*TASK LIST:*
[A] Decide whether each statement agrees with the text on eating eggs below. Answer yes or no for each, and quote the words of the text that decide it.
(i) Peta holds that females' reproductive rights should be respected whatever the species.
(ii) Farmed hens have been bred to lay 10-15 eggs a year.
(iii) Most of the world's eggs still come from industrialised systems.
[B] Answer these questions using the text on eating eggs below.
(i) Which organization does it name for people who plan to keep hens?
(ii) Which two less processed egg replacer ingredients does it mention?
(iii) What bird was the modern laying hen selected from?
[C] Extend the text on eating eggs below, picking up right after its final sentence.

Updated live from our research database

← Swipe left / right to view table contents →
Brand Score(out of 20) Ratings Categories Positive Scores

Our Analysis

Is it ethical to eat eggs at all? 

Many people would argue that it is not ethical to keep hens for eggs as animals are not ours to use in any way. Whatever the conditions they are kept in; free range, organic or in your backyard, hens are still treated as commodities

Plus there are environmental issues such as greenhouse gas emissions and water pollution from egg farms, and soya in the feed linked to deforestation in South America.

For many vegans, the very concept of an ethical egg is impossible. Animal rights group Peta argues that females’ rights over their own reproductive systems should be respected, no matter the species, asking: “Can you call yourself a feminist if you eat eggs?

If animal rights are important to you then not buying eggs might be the right choice, because even the highest welfare organic eggs, or eggs from a small farm where you can see the hens running around in the field, still mean hens are treated as commodities for our use.

On the other hand, you might think that buying eggs from a small farmer that keeps hens in the biodynamic way is OK and minimises animal welfare and environmental issues.

Likewise for keeping hens yourself, but not many of us have the space to do that adequately – they need regular supply of fresh pasture and if you are keeping them penned in, it’s still some sort of cage. (If you are going to keep hens, better to get rescue hens. Contact British Hen Welfare Trust.)

If not buying processed food, like ready-made vegan egg replacers, is your priority, you can always opt for the individual, less processed egg replacer ingredients such as flaxseeds or aquafaba, depending on what it is you're making.

 

Animal welfare in egg production

Over 60% of the world’s eggs, that is from nearly 4.5 billion hens, are still produced in industrialised systems, mainly battery cages. Whilst progress may have been made in the UK, there are still animal rights and welfare issues associated with eggs, even ‘good’ ones. Plus, there is still the carbon and environmental impact.

The modern laying hen has been selected from jungle fowl and, as the name suggests, they’ve evolved in a woodland environment where there is lots of cover and trees around. In the wild, hens live in a flock with a rooster and naturally lay 10-15 eggs per year, but farmed hens have been bred to lay 250-300 eggs a year.

*RECORDS PROVIDED:*
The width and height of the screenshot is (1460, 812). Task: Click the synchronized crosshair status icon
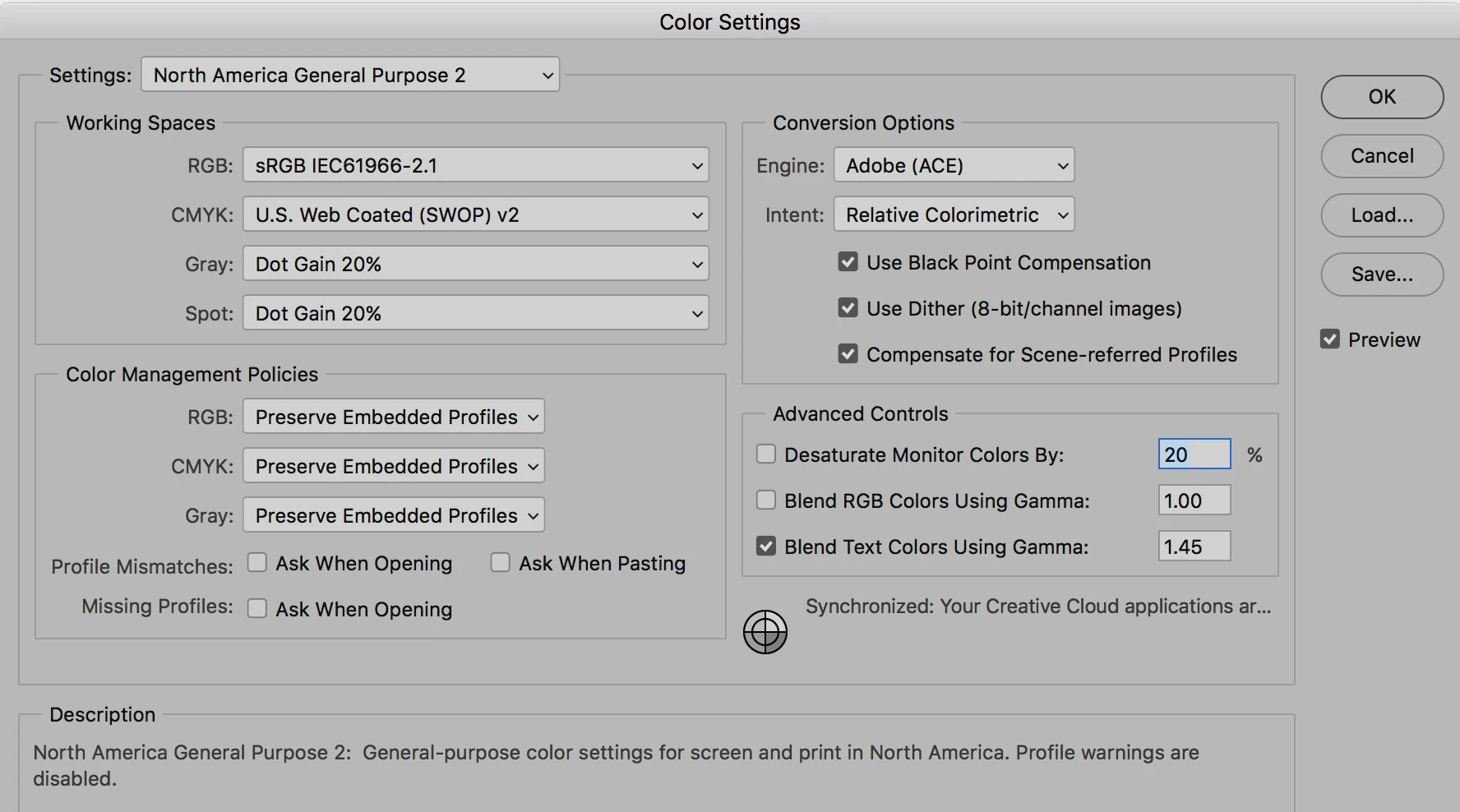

---

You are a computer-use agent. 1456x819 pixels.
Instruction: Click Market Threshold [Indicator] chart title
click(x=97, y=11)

*EXPECTED ANSWERS:*
[A]
(i) Yes: "females’ rights over their own reproductive systems should be respected, no matter the species"
(ii) No: "farmed hens have been bred to lay 250-300 eggs a year"
(iii) Yes: "Over 60% of the world’s eggs, that is from nearly 4.5 billion hens, are still produced in industrialised systems"

[B]
(i) British Hen Welfare Trust
(ii) Flaxseeds and aquafaba
(iii) Jungle fowl

[C]
A hens natural lifespan is 5-10 years, but farmed hens are ‘spent’ and killed after 72 weeks – that’s around 1.5 years – when their egg production begins to wane. At a hen’s lowest lifespan, that’s equivalent to a human being ‘spent’ at 24 years of age.

Male chicks are of no use for egg or meat production and are killed almost immediately after hatching. They are either thrown into an industrial grinder (‘macerator’) while still alive or gassed to death, the preferred method in the UK.

All of this may make you want to reconsider your daily egg and use vegan egg replacers instead.

 

Two images showing difference between hens in field and in reality in overcrowdedbarn
The expectations of consumers of Happy Eggs compared with reality.

Types of egg sold in the UK 

In 2020, there were 42 million hens in the UK laying 11 billion eggs.

There are four different systems and standards ranging from worst to best: enriched caged, barn, free range, and organic.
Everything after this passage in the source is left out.